TRUST IT NO MATTER HOW &#*%ING HARD IT GETS
Chapter 7. Sounds innocuous enough, doesn’t it? Chapter 7. Somewhere close to midway or so, perhaps? It’s a chapter, simple. Nope. Chapter 7 of my current work in progress is where everything fell into a dark hole.
Into the Forsaken Forest is the first in a series of four or five books (depending on how things work out). The series will detail the adventures of a teenage girl, Mari, who is magically transported from earth to a place called Azzur on multiple occasions. I’ve been pantsing it with notes but no outline.

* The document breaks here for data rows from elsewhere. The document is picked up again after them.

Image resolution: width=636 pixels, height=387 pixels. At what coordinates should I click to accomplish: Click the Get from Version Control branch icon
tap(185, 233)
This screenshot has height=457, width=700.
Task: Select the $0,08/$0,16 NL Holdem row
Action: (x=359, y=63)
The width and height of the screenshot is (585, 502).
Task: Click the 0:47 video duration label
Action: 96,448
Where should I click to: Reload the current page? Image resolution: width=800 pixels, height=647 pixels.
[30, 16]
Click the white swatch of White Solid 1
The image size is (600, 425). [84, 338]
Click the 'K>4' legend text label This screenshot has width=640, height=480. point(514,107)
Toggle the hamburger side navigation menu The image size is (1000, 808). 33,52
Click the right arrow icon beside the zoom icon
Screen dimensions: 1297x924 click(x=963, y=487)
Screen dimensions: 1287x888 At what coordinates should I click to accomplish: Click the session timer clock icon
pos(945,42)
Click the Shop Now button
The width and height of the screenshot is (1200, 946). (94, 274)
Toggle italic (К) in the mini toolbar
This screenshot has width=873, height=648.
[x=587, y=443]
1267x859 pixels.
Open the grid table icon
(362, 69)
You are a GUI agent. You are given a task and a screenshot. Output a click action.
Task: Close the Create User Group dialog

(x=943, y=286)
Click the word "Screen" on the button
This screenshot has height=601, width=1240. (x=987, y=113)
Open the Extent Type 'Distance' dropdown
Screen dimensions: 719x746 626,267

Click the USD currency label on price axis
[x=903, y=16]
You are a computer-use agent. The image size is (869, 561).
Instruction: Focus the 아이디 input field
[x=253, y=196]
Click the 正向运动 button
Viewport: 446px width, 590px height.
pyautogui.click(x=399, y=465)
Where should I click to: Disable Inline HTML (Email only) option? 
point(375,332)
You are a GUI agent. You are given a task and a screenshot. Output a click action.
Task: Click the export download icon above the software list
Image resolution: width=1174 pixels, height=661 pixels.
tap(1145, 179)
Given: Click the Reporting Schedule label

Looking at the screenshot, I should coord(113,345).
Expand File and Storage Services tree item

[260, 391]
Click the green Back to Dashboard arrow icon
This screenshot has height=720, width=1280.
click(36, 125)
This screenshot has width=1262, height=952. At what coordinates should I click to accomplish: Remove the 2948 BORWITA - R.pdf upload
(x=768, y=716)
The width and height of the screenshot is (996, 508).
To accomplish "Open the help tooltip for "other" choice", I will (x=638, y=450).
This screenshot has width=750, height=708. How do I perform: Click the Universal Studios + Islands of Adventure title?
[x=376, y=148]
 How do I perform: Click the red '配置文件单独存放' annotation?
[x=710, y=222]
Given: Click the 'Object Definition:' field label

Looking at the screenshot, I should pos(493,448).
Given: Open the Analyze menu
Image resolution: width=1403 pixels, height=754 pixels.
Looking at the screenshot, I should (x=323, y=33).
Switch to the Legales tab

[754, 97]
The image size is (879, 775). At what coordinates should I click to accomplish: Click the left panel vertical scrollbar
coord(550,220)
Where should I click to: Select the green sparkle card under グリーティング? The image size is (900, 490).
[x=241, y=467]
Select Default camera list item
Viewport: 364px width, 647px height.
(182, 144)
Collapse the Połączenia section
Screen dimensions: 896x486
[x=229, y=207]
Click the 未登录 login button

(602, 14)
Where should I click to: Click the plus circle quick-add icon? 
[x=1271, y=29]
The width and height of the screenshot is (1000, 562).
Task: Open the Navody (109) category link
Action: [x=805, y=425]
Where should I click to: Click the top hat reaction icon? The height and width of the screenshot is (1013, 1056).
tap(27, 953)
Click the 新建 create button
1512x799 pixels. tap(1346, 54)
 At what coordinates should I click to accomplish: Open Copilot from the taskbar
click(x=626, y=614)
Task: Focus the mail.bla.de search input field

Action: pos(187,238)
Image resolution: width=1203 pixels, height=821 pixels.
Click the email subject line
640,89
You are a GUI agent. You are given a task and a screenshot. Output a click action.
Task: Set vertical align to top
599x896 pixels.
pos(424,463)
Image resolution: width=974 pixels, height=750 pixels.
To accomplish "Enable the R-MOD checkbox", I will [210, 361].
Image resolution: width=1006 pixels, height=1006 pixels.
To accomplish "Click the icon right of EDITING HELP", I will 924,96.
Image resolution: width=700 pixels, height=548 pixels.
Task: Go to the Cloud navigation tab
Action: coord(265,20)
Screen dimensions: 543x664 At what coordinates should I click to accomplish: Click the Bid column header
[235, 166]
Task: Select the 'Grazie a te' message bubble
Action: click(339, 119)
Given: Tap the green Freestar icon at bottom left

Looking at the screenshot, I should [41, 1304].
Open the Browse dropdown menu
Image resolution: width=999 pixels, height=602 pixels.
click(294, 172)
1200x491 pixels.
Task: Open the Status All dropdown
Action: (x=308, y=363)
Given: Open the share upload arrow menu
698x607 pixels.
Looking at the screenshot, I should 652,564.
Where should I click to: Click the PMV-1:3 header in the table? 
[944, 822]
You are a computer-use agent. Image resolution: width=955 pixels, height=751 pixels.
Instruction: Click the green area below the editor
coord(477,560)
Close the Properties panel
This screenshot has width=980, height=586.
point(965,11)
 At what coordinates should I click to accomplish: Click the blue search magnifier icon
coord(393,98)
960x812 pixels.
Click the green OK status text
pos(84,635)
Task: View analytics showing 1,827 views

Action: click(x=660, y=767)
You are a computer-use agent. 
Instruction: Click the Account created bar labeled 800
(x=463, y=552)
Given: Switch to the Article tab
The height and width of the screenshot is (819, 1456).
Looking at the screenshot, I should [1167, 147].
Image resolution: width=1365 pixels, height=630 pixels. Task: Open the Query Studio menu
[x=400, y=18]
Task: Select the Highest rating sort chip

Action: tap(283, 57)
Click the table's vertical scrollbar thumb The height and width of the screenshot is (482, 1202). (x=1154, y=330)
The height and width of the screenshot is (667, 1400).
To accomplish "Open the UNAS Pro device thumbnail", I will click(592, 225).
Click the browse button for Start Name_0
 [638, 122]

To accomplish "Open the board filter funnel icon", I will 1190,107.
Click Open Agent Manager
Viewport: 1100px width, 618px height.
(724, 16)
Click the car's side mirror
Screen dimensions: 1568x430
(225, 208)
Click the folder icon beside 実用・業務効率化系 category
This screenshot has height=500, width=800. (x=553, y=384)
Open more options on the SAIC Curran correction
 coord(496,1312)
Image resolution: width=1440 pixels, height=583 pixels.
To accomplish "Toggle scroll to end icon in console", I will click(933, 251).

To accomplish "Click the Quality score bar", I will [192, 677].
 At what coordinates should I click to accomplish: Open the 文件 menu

I did, however, have a plan of sorts—thirty chapters, 60+K words.
I reached the first draft of chapter 20 near the end of July 2018 and hit a wall. I’d just brought Mari back to Azzur on her third trip and realized there was simply too much jumping back and forth for a mere 60+K words. Too much traffic between here and there. Here’s what I wrote at the top of my notes that day. → → → →
I backed up, all the way to chapter 3, and canceled Mari’s initial leave-taking from Azzur. I made her stay. This required mooshing things together. I took chapters apart and put them back together again, using the useful and discarding the rest. And when I arrived at the original chapter 12, which had been reduced to chapter 7, I decided to get the chapter breaks back in line to the original draft so I wouldn’t have to do quite so much work on transitions from that point on. But chapter 7 ended up being way too long. (Not unlike this paragraph. Sorry.)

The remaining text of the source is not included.